# [ACTIVITY]
In the records below, find the line with "Where should I" and repeat it and every line after it, exactly, without any pictures.

===== SOURCE DATA =====

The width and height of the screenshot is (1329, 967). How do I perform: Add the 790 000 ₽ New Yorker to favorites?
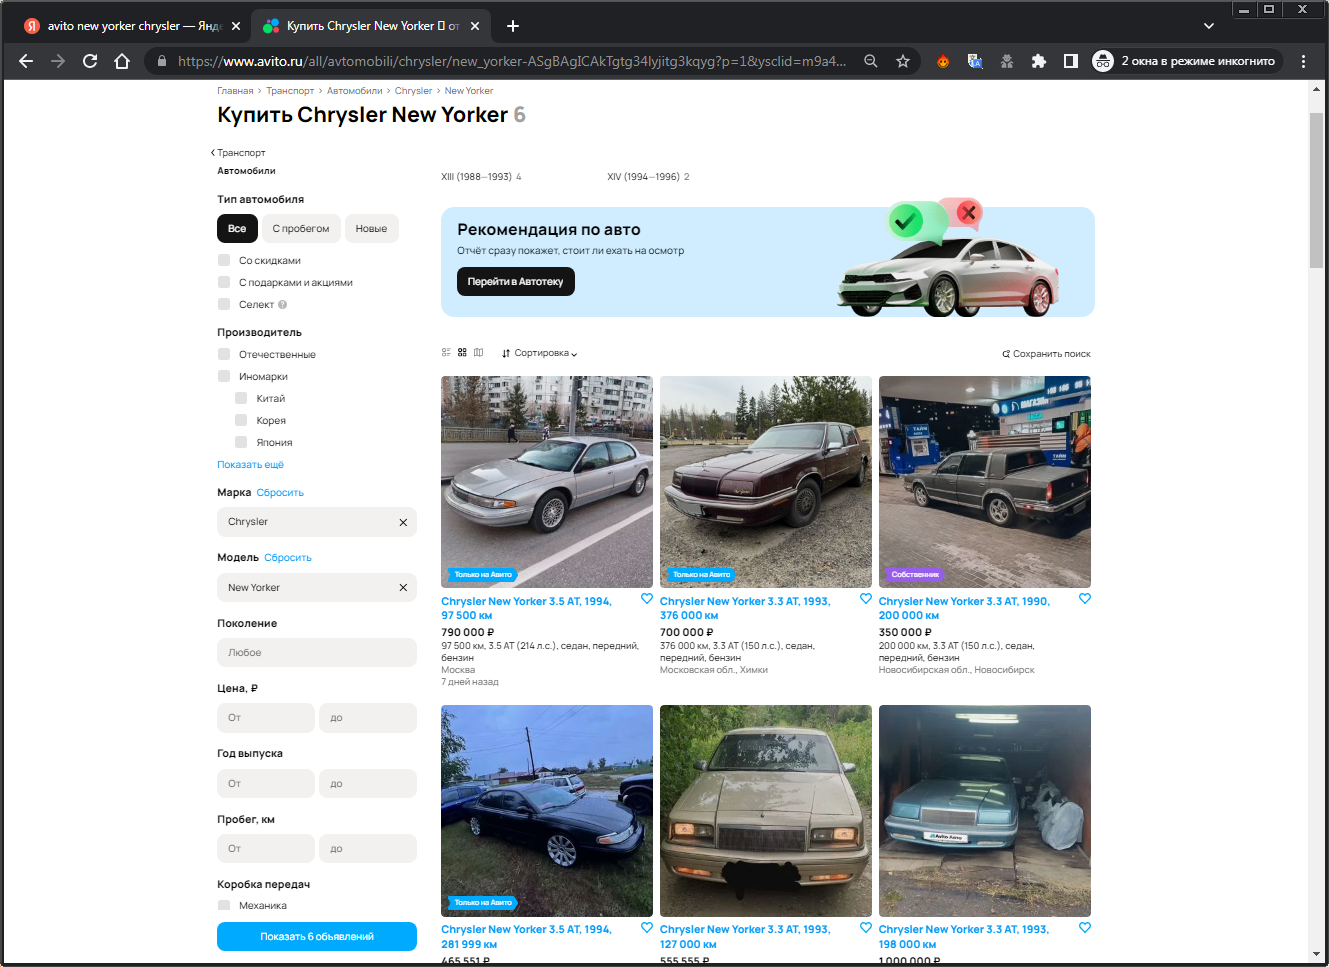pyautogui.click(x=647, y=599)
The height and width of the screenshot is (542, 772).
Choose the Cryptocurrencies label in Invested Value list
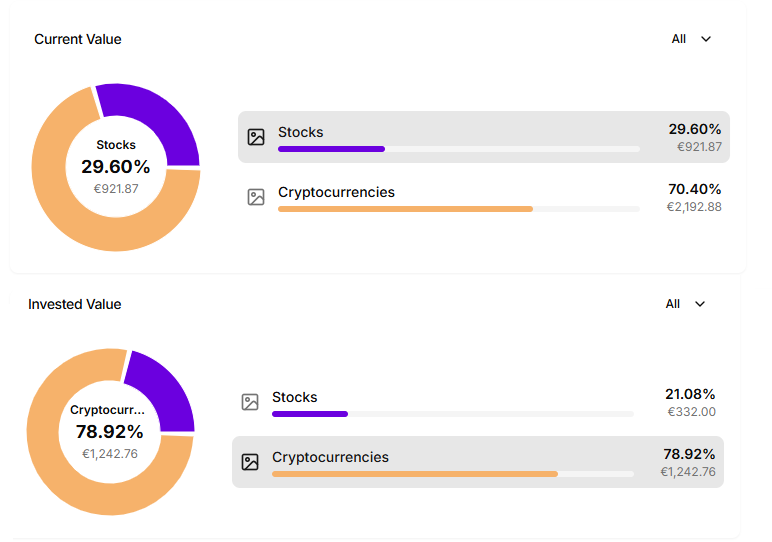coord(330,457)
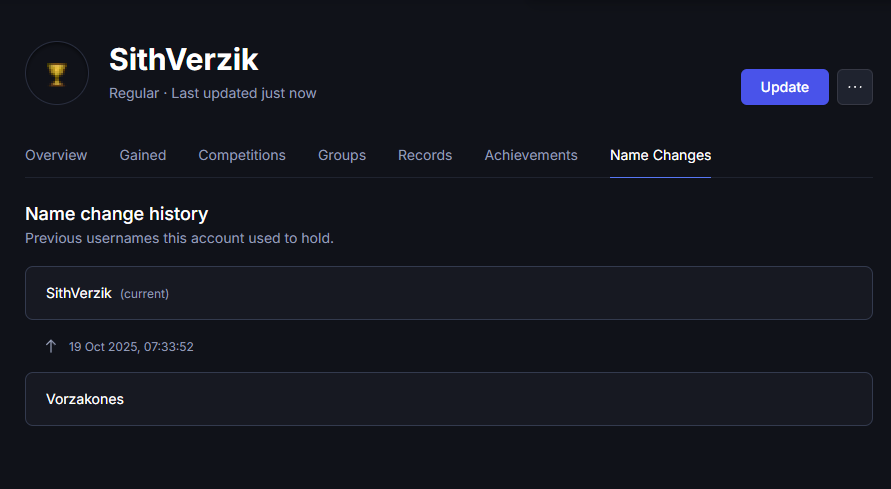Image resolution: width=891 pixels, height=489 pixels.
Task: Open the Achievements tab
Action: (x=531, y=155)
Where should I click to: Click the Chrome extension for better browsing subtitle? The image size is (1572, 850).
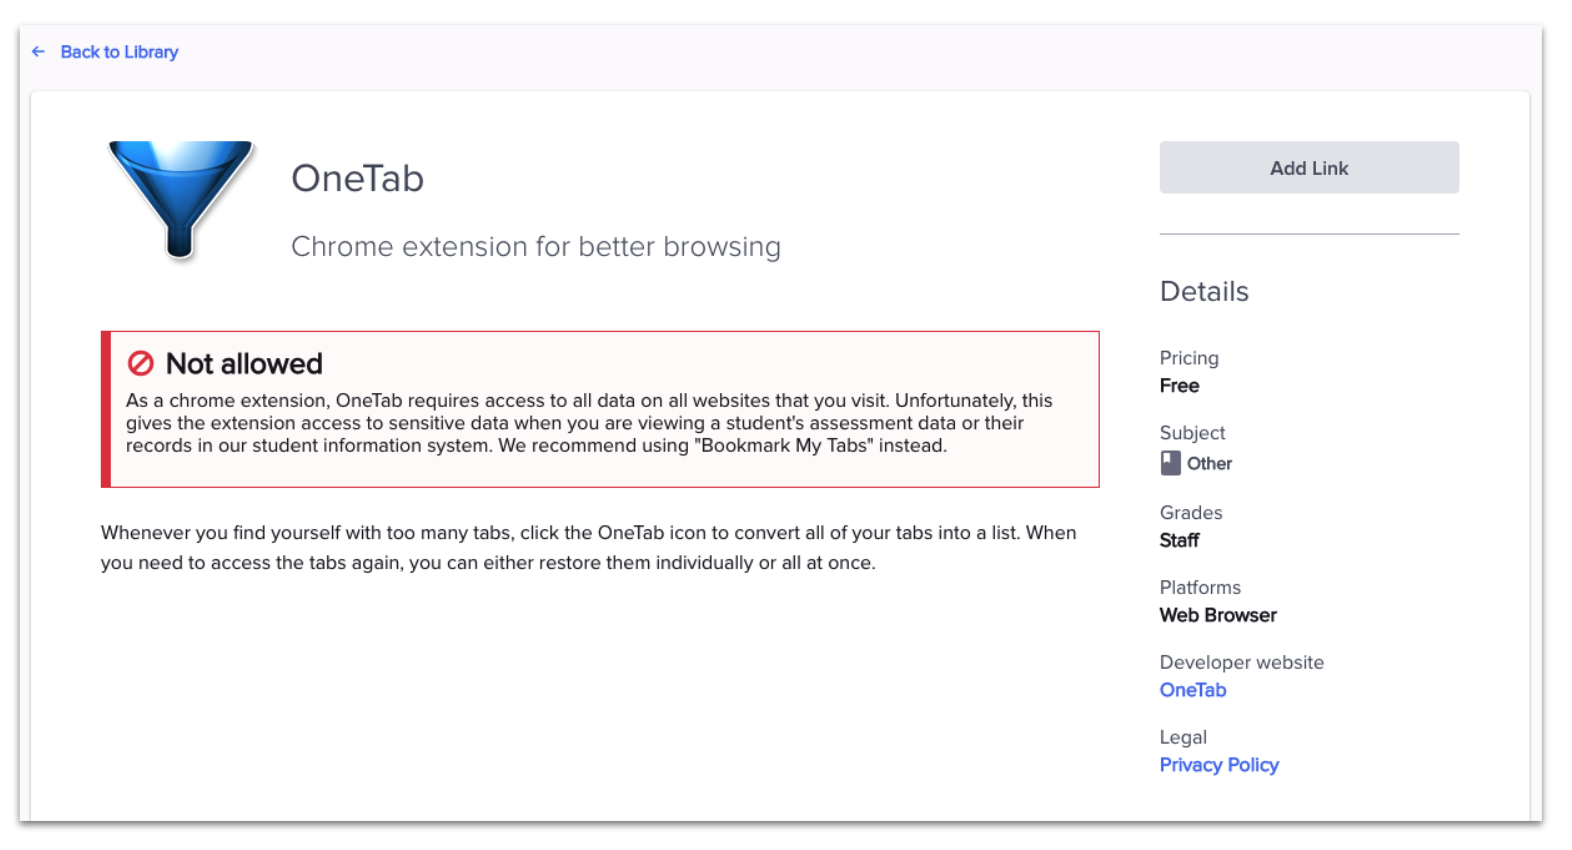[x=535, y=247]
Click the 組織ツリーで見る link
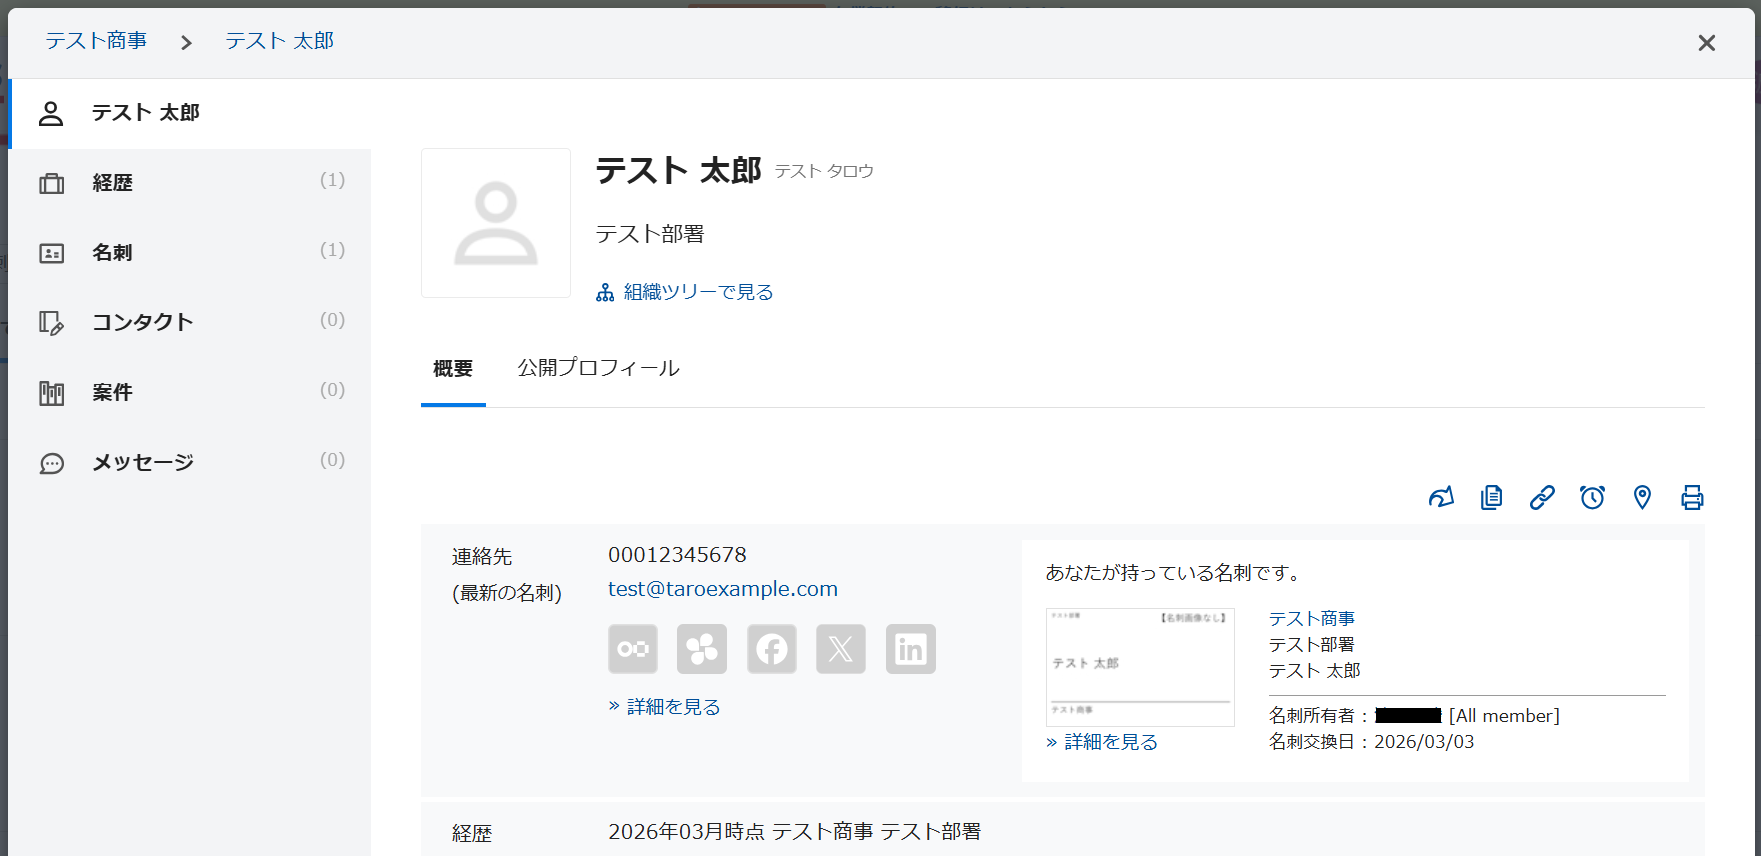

=====

# [ANSWER TO THE EXERCISE]
Where should I click to: Click the Chrome extension for better browsing subtitle? The image size is (1572, 850).
[x=535, y=247]
Click the 組織ツリーで見る link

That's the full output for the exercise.